Current research may suggest that equine foamy virus serves as a cofactor in the contraction of equine lentivirus infection. The exact link between the two has yet to be researched enough to conclude causative relations.

While the mechanism of transmission is not well understood and under researched, exchange of bodily fluids with an infected animal seems to be the most probable means of transmission. Through studies performed with simian foamy virus, it can be predicted that EFV can spread through saliva and bites, yet there is no evidence to suggest that any foamy virus can be sexually transmitted. While rare, EFV is capable of infecting humans during a zoonotic event. Although no cases have been reported to date, only those in extremely close contract with a persistently infected horse would be at risk for contracting the virus.

== Tropism ==
EFV has a broad cell tropism which allows it to infect a variety of species including, but not limited to, hamsters, rabbits, and simians.

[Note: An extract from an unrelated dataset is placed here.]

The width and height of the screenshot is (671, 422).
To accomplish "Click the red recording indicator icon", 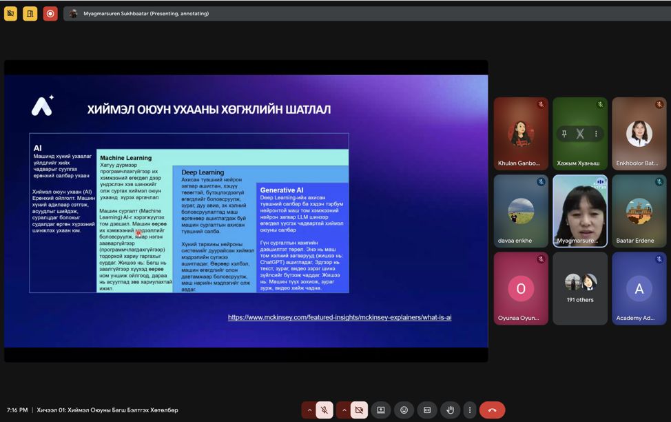I will click(50, 13).
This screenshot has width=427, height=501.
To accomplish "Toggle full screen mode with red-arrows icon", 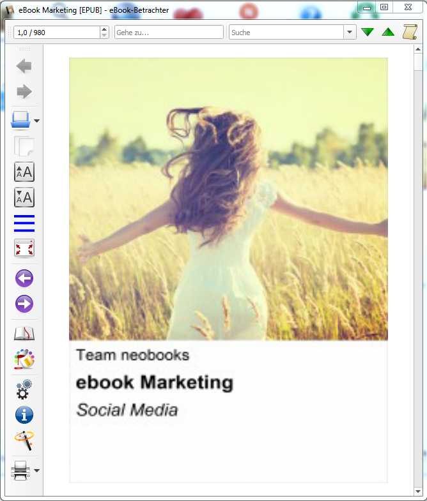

The magnitude of the infection can vary widely depending on the type of cell infected. While most infected cells display the foamy appearance unique to foamy viruses, it has been found that certain fibroblast cell lines are more sensitive to the cytopathic effects (CPE).

Some cell lines are more prone to chronic infection than others, while some cell lines have been found to be unaffected by foamy viruses in general. Transformed lines such as those originating from myeloid, erythroid and lymphoid cells have been known to be extremely sensitive to the CPE of EFV while monocytes are notorious for being unresponsive to the CPE in other foamy viruses, and thus it is predicted that cells infected with EFV will respond similarly.

== Future implications ==
Since EFV is nonpathogenic, has a wide cellular tropism and buds from the plasma membrane, it may be a better vector for gene therapy than other foamy viruses. The budding characteristic of EFV from the plasma membrane would result in higher viral titers along with an intact cellular membrane. Additionally, because EFV has two promoters, insertional mutagenesis would be safe and more accurate than other retroviruses with only one promoter.